# FIX 32 und Virtuelle Maschine



## kolbendosierer (16 Juni 2009)

Hallo,

ist es möglich FIX 32 (Intelution) auf einer Win 95 VM Ware auf einem Win XP Prof Rechner laufen zu lassen? Hat das jemand schon mal gemacht?
Könnte man Probleme mit dem Dongel und dem Com Port (Verbindung SPS Siemens S5) bekommen??

Bedanke mich im voraus.

Gruß

Robert


----------



## seeba (19 Juni 2009)

Hallo,
willst du das dauerhaft in der VM laufen lassen? Aber die letzten FIX32 laufen doch auch unter Windows 2000, warum nicht das nehmen?

Gruß, Sebastian


----------



## kolbendosierer (19 Juni 2009)

Hi,

hab ich nicht gewusst. Sollte dauerhaft sein, da wir für die alten PC die eingebaut sind kaum Ersatzteile gibt.

Danke 

Robert


----------



## seeba (19 Juni 2009)

Probier es mal, wäre schön, wenn du dann ein Feedback gibst welche Version du unter welchem Betriebssystem am Laufen hast.


----------



## kolbendosierer (19 Juni 2009)

Hi,

also der IPC müsste die nächste Woche eintreffen, spätestens in zwei Wochen werd ich mal wieder melden.

So long

Robert


----------



## kolbendosierer (22 Juli 2009)

Hallo,

hier mal ein kurzes Feedback.

Wir haben als erstes eine Virtuelle maschine mit Win 95 erstellt und Fix Installiert. Software lief , Komm zu S5 ging nicht. Dann haben wir FIX 32 direkt auf dem IPC installiert (XP Prof) und hier funktioniert auch die Kommunikation und der Dongle.

PC:
Zum testen haben wir einen IPC von TCI (mit Touch) benutzt. Hier war eine COM Verbindung von nöten, da der Touch sonst nicht funktionierte.

**Aufgabe 1**
Auf welchem Betriebssystem funktionierten laut Ausgangstext am Ende sowohl die Kommunikation als auch der Dongle?
**Aufgabe 2**
Nennen Sie alle Windows-Versionen, die im Ausgangstext vorkommen.
**Aufgabe 3**
Geben Sie den Abschnitt des Ausgangstexts zurück, der bei den Worten „hier mal ein“ beginnt und nach den Worten „und der Dongle.“ endet.

**Bereitgestelltes Material**
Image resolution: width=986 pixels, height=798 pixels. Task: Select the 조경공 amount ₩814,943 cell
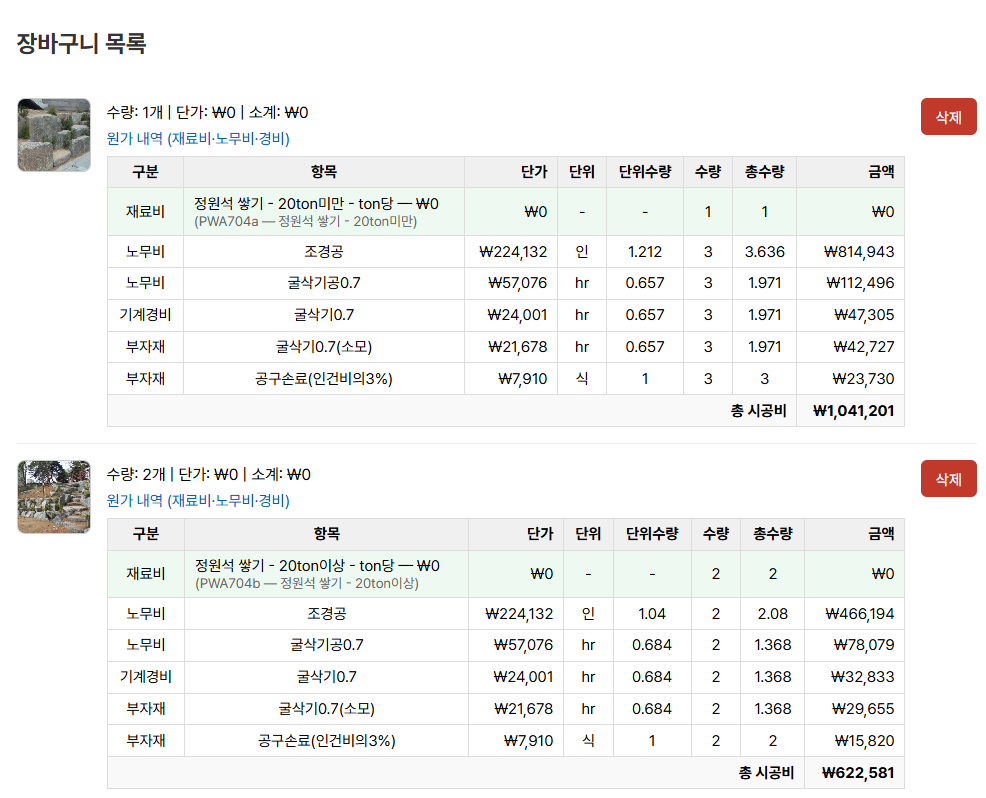tap(858, 252)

**Vollständige Antwort 1**
Unter XP Prof, mit FIX 32 direkt auf dem IPC installiert.

**Vollständige Antwort 2**
Win 95, Win XP Prof, Windows 2000

**Vollständige Antwort 3**
hier mal ein kurzes Feedback.

Wir haben als erstes eine Virtuelle maschine mit Win 95 erstellt und Fix Installiert. Software lief , Komm zu S5 ging nicht. Dann haben wir FIX 32 direkt auf dem IPC installiert (XP Prof) und hier funktioniert auch die Kommunikation und der Dongle.